Task data below:

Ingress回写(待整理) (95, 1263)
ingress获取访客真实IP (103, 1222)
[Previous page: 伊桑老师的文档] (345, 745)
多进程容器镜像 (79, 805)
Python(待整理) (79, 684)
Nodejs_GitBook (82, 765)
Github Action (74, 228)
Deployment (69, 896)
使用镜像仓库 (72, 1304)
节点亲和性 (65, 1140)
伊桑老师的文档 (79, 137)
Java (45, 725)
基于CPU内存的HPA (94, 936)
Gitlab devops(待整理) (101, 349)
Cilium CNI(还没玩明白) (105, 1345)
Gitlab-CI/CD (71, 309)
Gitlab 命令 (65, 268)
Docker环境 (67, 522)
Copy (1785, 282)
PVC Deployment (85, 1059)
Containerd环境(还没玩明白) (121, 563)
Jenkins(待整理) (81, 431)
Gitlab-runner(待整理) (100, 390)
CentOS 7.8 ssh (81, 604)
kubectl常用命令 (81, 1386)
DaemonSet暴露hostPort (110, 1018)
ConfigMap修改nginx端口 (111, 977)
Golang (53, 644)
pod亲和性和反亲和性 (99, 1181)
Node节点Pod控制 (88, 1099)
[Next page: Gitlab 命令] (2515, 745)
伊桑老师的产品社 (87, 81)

End of Task data.
Task data below:

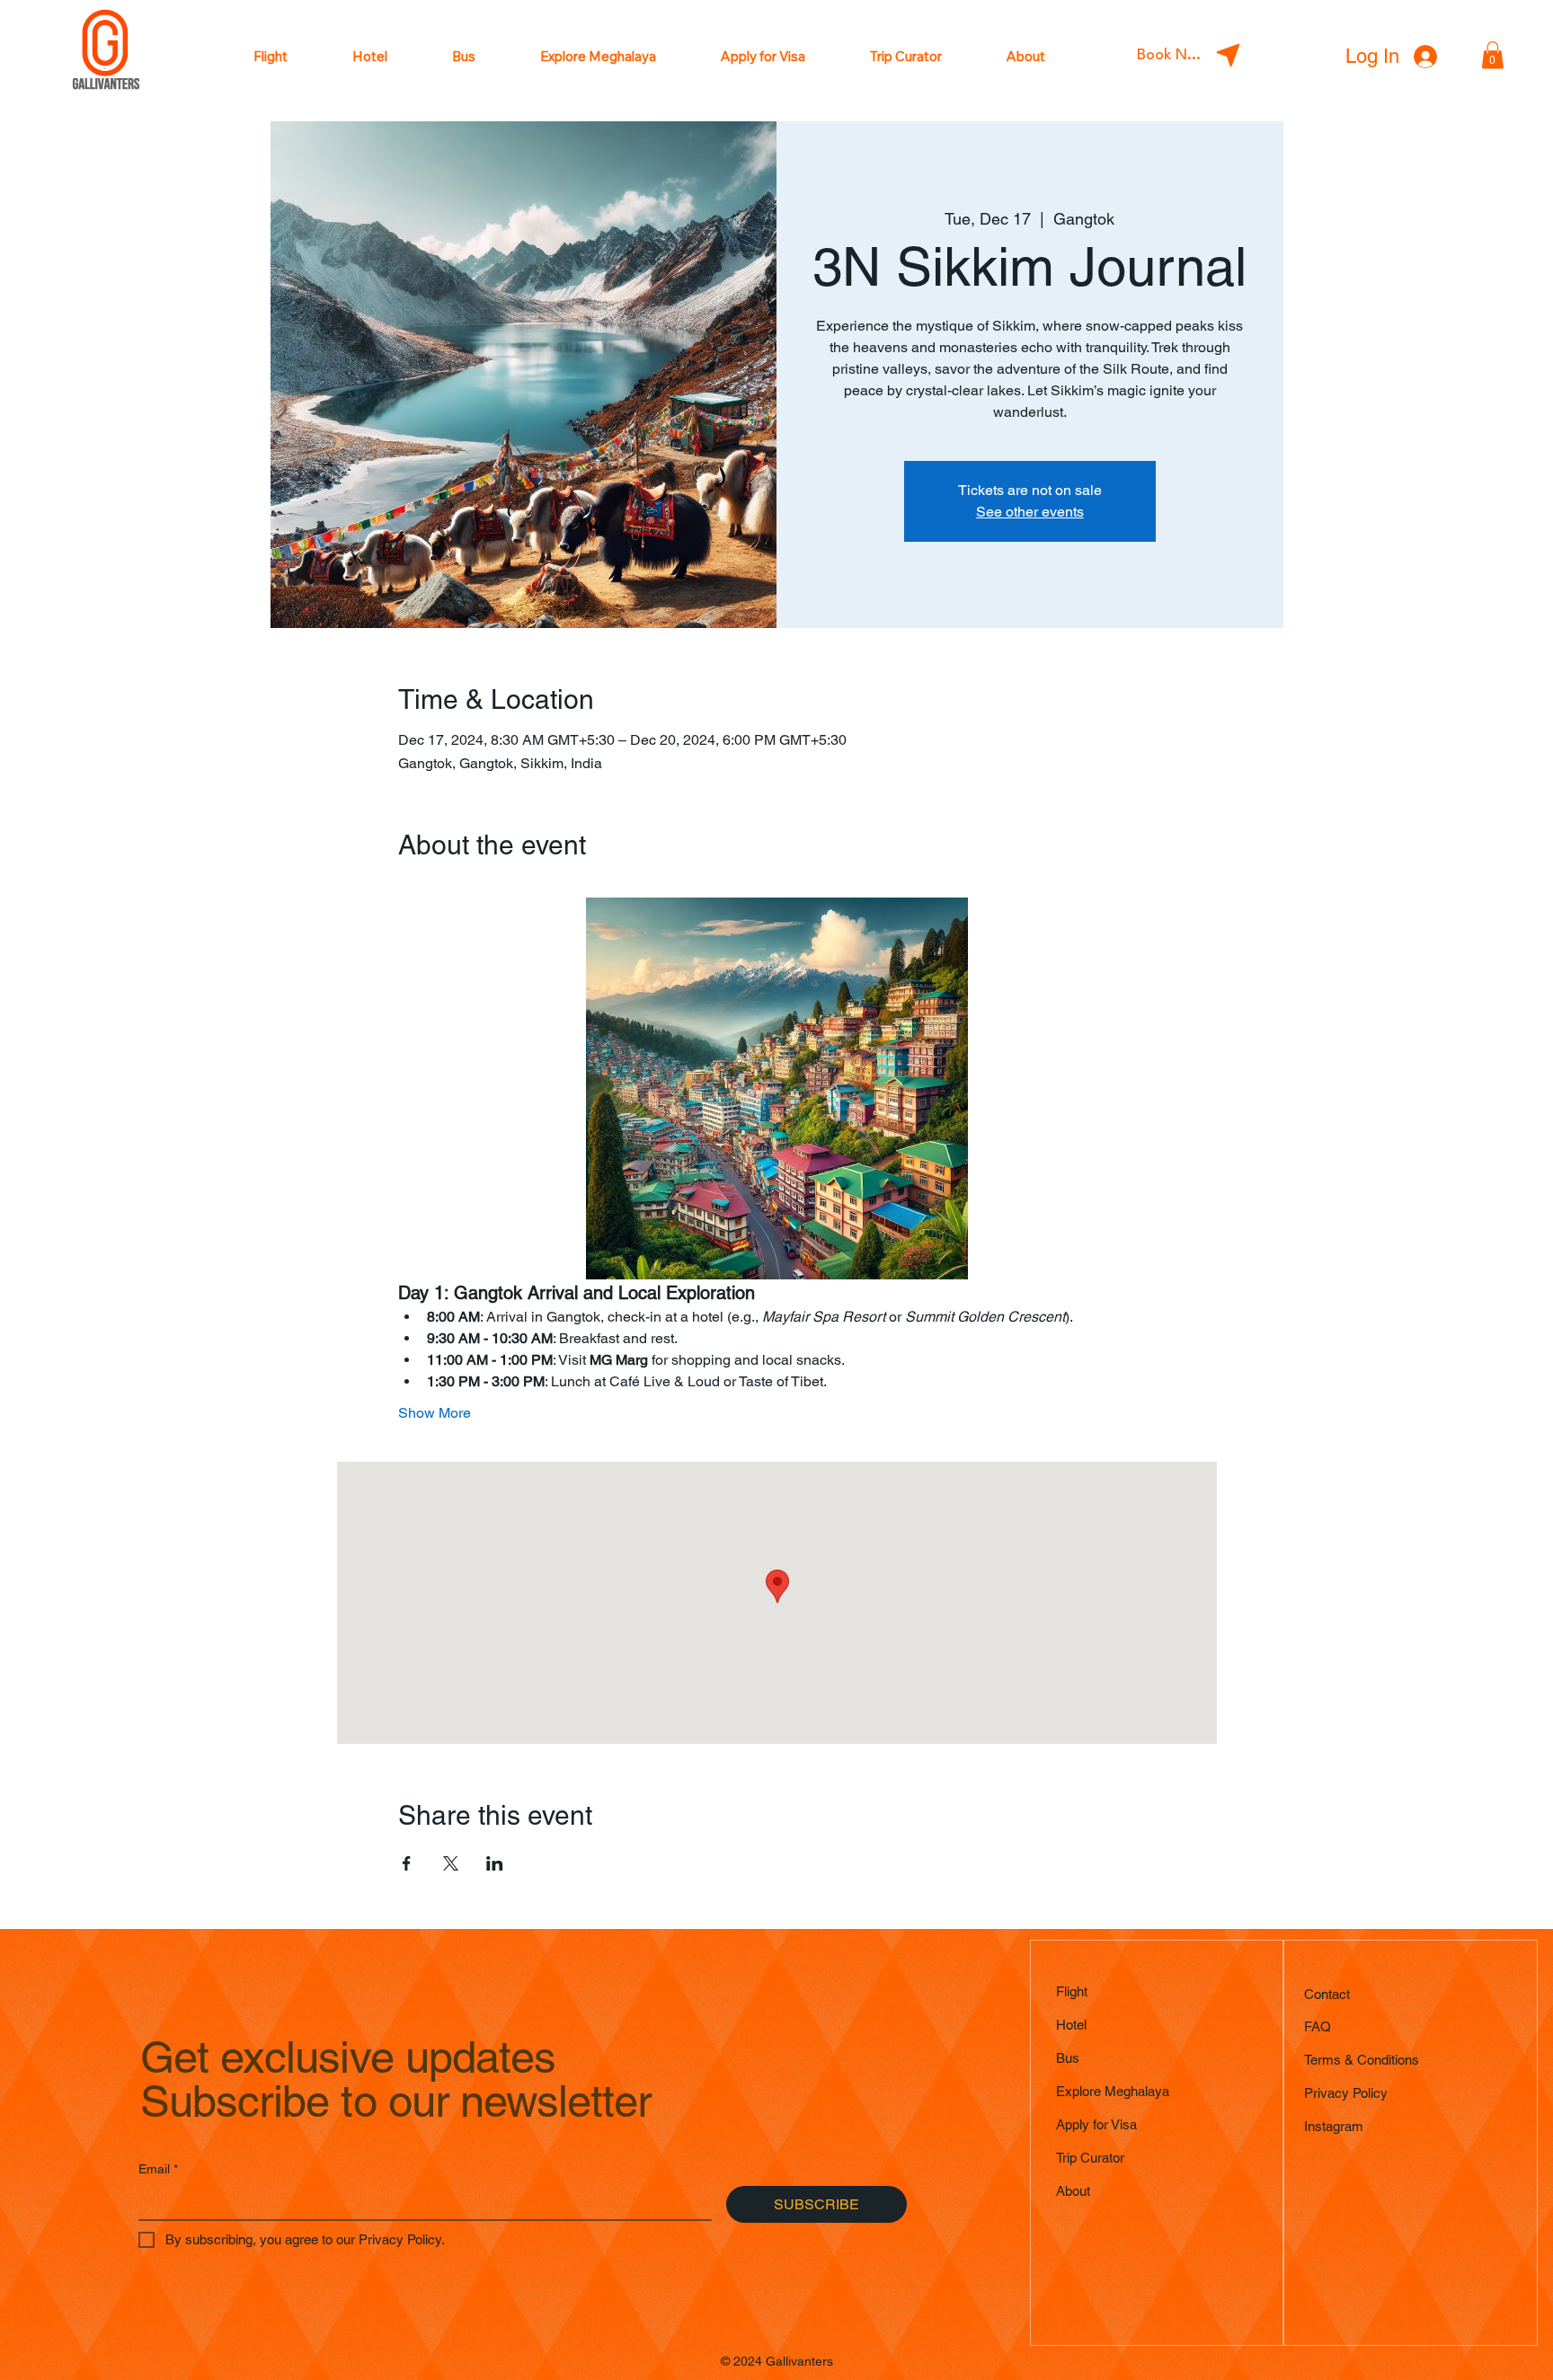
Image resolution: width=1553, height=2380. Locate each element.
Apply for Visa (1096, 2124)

End of Task data.
Task data below:

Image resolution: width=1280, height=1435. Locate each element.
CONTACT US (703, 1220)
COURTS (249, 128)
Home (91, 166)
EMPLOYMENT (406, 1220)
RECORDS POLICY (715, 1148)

End of Task data.

__What you are asked to do__
Look back at the entries above and repeat, unchanged, every line from the line holding "Ingress回写(待整理) (95, 1263)" through the line holding "Gitlab-CI/CD (71, 309)".

__Completed exercise__
Ingress回写(待整理) (95, 1263)
ingress获取访客真实IP (103, 1222)
[Previous page: 伊桑老师的文档] (345, 745)
多进程容器镜像 (79, 805)
Python(待整理) (79, 684)
Nodejs_GitBook (82, 765)
Github Action (74, 228)
Deployment (69, 896)
使用镜像仓库 (72, 1304)
节点亲和性 (65, 1140)
伊桑老师的文档 (79, 137)
Java (45, 725)
基于CPU内存的HPA (94, 936)
Gitlab devops(待整理) (101, 349)
Cilium CNI(还没玩明白) (105, 1345)
Gitlab-CI/CD (71, 309)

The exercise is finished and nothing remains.